## SELECTED TEXT
▼▼▼

Multiple sclerosis (MS) is a highly prevalent autoimmune disease of the central nervous system (CNS). Several immunosuppressive treatments are efficient at reducing the severity of symptoms of the relapsing-remitting and the progressive forms of MS. However, the accumulation of neuronal lesions resulting from repeated relapses cause irreversible neurological deficits, give the fact that CNS neurons have a poor ability to spontaneously repair.

In the CNS of mammals, Nogo-A is a well characterised inhibitor of injured neuron regeneration and plasticity (Pernet 2017; Kempf und Schwab 2013). To neutralise the effect of Nogo-A in animal models of CNS injuries/diseases, a monoclonal antibody directed against its bioactive domain delta20 has been developed (Barske, et al. 2002). This antibody named 11C7 has been shown to promote axonal regeneration after spinal cord injury and blunt clinical signs of experimental autoimmune encephalomyelitis (EAE), an animal model of MS induced by immunizing C57BL/6 mice with recombinant myelin oligodendrocyte glycoprotein (MOG35-55) (Karnezis et al. 2004; Kucher et al. 2018). In this model, after 10-12 days animals develop motor symptoms beginning in the tail tip with progression to hind limbs weakness and paralysis. Although intravenous administrations of 11C7 block the rise of motor deficits during inflammatory phase of EAE, an increase of symptoms is observed in the chronic phase. The effects of 11C7 on EAE may thus be restricted to a narrow time-window during which inflammation opens the blood-brain barrier (BBB), whereas the closure of the BBB in the chronic phase prevents the passage of the antibody from the periphery to the CNS. In general, the BBB is considered as a major obstacle to the penetration of therapeutic antibodies targeting CNS antigens such as Nogo-A. (Engelhardt und Ransohoff 2012; Mizee und Vries 2013; Karnezis et al. 2004).

However, our recent results show that intranasal administration of 11C7 is an efficient method to bypass the BBB in EAE mice, allowing the penetration of 11C7 in the whole CNS, and by significantly reducing motor deficits and demyelination. The mechanisms of antibody uptake across the olfactory epithelium and its transport into the brain and spinal cord have to be elucidated to use the intranasal delivery pathway in the treatment of CNS diseases such as MS. Our Hypotheses are that the neonatal Fc-receptor (FcRn) is required for the transcytosis of 11C7 through the olfactory epithelium, that the olfactory pathway is the predominant route of 11C7 transport in the CNS as opposed to the trigeminal pathway and that cell penetrating peptides can be used to enhance the uptake of 11C7 in the olfactory mucosa and thus improve its therapeutic effects in EAE mice.

▲▲▲

## TASK INSTRUCTIONS
(A) Transcribe the part of the multiple sclerosis passage that opens with the words containing "Multiple sclerosis (MS)" and closes with "to spontaneously repair.".
(B) Using the multiple sclerosis passage, say yes or no to each statement below, and support each answer with the deciding words from the passage, quoted exactly: (i) The 11C7 antibody is directed against the delta20 domain of Nogo-A. (ii) In the EAE model, motor symptoms first appear in the hind limbs. (iii) Intravenous 11C7 keeps symptoms from increasing in the chronic phase of EAE.
(C) Rewrite the paragraph of the multiple sclerosis passage that begins "However, our recent results show" as a short list, keeping its main facts.

## DATA TO EXAMINE
▼▼▼

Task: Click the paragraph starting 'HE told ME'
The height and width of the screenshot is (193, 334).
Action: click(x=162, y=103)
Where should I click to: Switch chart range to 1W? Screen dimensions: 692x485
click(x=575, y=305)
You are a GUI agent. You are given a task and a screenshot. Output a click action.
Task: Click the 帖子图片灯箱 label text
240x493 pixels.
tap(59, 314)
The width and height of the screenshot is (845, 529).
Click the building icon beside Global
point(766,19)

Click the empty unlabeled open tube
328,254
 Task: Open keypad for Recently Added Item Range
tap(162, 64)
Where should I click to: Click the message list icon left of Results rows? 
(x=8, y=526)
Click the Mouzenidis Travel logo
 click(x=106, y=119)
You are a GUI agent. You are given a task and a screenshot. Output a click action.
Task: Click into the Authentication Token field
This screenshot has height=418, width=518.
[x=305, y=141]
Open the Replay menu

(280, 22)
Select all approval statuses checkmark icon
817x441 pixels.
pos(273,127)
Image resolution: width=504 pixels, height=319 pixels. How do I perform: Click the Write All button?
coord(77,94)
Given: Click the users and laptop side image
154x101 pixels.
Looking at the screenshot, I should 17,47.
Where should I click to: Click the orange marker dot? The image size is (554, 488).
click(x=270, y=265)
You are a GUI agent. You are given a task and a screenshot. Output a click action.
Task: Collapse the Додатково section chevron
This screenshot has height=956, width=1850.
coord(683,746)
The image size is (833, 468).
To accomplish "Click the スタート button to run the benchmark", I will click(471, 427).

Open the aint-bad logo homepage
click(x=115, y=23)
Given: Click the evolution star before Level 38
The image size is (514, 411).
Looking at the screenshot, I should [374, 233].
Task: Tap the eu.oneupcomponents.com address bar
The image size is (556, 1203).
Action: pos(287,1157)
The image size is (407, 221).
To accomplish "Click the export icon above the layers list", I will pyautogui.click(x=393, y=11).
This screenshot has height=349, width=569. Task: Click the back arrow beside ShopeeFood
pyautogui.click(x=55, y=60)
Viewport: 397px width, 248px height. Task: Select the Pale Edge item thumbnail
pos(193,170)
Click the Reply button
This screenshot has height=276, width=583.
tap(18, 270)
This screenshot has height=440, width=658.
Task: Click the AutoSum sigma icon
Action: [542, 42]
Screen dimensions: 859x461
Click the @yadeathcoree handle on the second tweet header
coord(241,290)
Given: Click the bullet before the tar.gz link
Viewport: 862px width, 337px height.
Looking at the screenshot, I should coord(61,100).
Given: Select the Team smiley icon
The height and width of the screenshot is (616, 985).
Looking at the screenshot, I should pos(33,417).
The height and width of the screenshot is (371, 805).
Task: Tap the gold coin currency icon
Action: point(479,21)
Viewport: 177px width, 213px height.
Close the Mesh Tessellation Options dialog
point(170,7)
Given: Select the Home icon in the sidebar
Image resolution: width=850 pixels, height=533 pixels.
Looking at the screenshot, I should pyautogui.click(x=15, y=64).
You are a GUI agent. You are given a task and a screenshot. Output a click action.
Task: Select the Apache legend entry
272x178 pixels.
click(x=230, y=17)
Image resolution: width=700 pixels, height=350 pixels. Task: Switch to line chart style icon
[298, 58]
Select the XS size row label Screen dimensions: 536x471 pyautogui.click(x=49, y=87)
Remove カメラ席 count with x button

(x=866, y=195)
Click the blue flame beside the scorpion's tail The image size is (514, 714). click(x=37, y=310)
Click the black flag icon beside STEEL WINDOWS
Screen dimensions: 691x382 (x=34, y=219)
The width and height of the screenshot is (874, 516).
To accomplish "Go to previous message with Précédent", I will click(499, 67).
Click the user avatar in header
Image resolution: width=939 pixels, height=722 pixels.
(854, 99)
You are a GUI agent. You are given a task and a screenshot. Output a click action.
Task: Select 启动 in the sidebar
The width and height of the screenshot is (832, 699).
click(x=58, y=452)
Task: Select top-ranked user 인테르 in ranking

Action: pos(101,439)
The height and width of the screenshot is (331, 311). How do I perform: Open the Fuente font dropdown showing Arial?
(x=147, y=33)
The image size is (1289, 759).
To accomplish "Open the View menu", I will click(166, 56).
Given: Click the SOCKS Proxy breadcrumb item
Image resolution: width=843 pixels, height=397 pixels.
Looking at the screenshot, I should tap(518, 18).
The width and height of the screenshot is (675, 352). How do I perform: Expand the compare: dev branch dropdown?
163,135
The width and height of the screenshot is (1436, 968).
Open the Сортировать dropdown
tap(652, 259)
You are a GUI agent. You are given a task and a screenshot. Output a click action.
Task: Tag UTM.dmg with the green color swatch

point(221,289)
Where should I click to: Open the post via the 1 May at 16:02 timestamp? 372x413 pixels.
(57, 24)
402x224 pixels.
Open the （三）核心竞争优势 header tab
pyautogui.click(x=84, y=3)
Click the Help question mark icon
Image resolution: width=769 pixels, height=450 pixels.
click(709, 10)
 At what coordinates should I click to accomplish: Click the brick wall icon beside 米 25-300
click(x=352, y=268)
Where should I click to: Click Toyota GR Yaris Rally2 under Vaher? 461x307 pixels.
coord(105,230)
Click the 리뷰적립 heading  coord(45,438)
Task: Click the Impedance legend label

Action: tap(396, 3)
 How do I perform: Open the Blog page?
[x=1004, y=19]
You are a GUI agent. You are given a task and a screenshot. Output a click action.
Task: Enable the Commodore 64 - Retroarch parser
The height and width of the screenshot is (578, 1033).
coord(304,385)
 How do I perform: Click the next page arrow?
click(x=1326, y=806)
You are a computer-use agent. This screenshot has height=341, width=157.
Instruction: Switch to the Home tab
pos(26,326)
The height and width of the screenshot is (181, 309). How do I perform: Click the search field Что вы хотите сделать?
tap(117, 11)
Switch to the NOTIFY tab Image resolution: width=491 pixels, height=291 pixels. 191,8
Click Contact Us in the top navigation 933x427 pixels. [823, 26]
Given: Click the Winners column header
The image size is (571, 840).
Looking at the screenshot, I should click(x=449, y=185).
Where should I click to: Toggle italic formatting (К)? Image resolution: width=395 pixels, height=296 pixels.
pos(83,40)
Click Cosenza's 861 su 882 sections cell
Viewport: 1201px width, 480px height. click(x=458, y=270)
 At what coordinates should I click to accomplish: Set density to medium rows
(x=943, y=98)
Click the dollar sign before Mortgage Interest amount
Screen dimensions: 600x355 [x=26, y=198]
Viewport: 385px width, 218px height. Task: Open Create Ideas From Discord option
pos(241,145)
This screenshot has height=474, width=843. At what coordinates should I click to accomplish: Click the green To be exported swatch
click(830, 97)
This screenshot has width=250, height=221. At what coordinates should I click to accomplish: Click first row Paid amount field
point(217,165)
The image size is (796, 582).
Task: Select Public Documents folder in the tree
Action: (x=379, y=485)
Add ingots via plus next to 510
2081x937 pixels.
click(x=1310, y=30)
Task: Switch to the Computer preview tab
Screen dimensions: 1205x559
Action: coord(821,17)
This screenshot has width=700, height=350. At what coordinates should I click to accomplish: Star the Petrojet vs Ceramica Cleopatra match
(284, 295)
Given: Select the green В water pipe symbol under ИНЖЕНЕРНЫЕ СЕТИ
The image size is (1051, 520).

▲▲▲

## ANSWERS BY TASK
(A)
Multiple sclerosis (MS) is a highly prevalent autoimmune disease of the central nervous system (CNS). Several immunosuppressive treatments are efficient at reducing the severity of symptoms of the relapsing-remitting and the progressive forms of MS. However, the accumulation of neuronal lesions resulting from repeated relapses cause irreversible neurological deficits, give the fact that CNS neurons have a poor ability to spontaneously repair.

(B)
(i) Yes: "a monoclonal antibody directed against its bioactive domain delta20 has been developed"
(ii) No: "animals develop motor symptoms beginning in the tail tip with progression to hind limbs weakness and paralysis"
(iii) No: "Although intravenous administrations of 11C7 block the rise of motor deficits during inflammatory phase of EAE, an increase of symptoms is observed in the chronic phase"

(C)
- Intranasal administration of 11C7 bypasses the BBB in EAE mice, reaches the whole CNS, and significantly reduces motor deficits and demyelination.
- To use the intranasal pathway against CNS diseases such as MS, two mechanisms must be elucidated: antibody uptake across the olfactory epithelium and transport into the brain and spinal cord.
- Hypothesis 1: the neonatal Fc-receptor (FcRn) is required for transcytosis of 11C7 through the olfactory epithelium.
- Hypothesis 2: the olfactory pathway, rather than the trigeminal pathway, is the predominant route of 11C7 transport in the CNS.
- Hypothesis 3: cell penetrating peptides can enhance 11C7 uptake in the olfactory mucosa and so improve its therapeutic effects in EAE mice.